- Assignment:
Only one stretch of the records below is wanted: the lines from the one holding "Task: Bookmark this page with the star icon" through the one holding "This screenshot has height=632, width=645.". Return it exactly, both ends included.
= = = = = = =
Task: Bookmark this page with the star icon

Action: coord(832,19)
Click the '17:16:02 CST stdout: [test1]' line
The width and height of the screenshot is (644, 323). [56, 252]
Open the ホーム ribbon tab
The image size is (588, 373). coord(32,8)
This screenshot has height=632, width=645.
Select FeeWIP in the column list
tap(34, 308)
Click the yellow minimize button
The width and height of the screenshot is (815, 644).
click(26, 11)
= = = = = = =
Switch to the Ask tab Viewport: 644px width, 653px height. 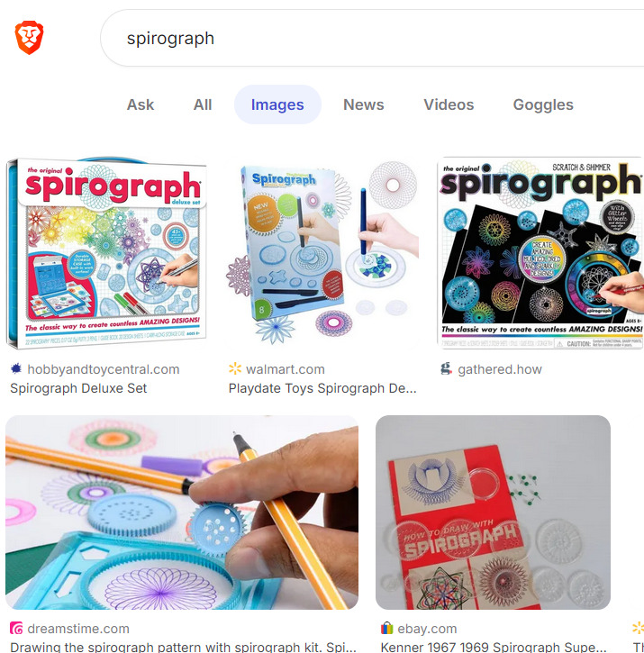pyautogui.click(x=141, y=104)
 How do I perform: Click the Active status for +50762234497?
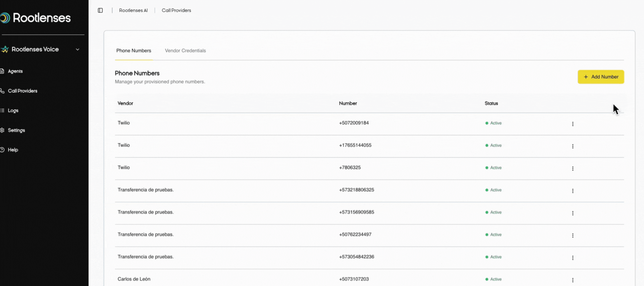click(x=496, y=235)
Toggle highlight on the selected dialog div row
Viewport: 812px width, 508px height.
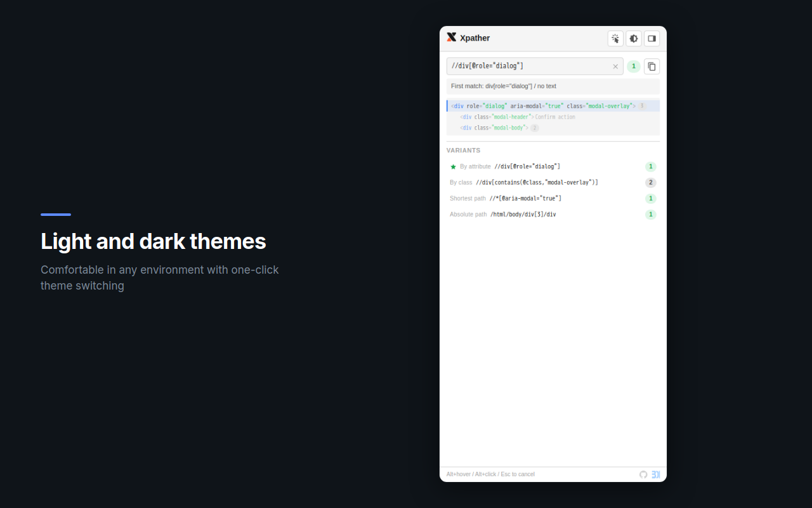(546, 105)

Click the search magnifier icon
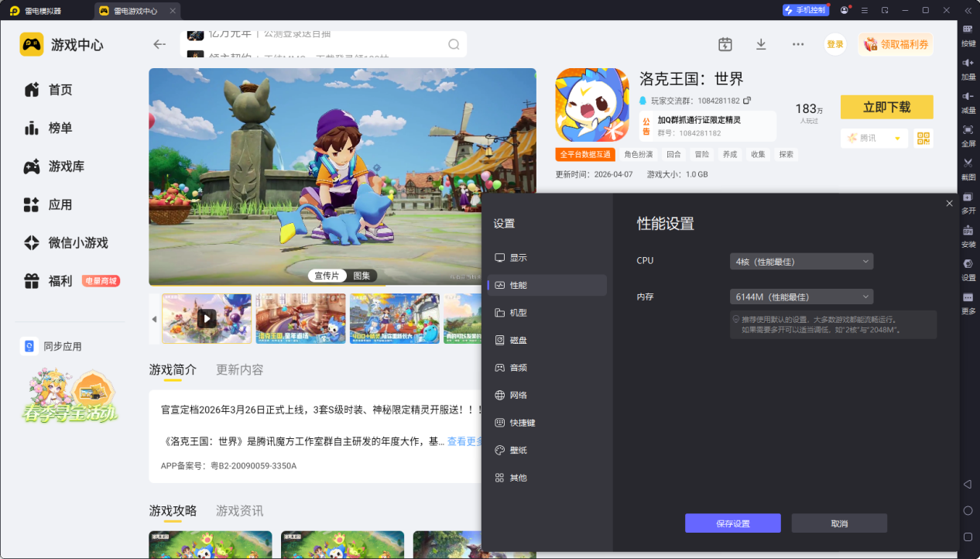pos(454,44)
= = = = = = =
- Result:
Task: Bookmark this page with the star icon

Action: coord(832,19)
Click the '17:16:02 CST stdout: [test1]' line
The width and height of the screenshot is (644, 323). [56, 252]
Open the ホーム ribbon tab
The image size is (588, 373). coord(32,8)
This screenshot has height=632, width=645.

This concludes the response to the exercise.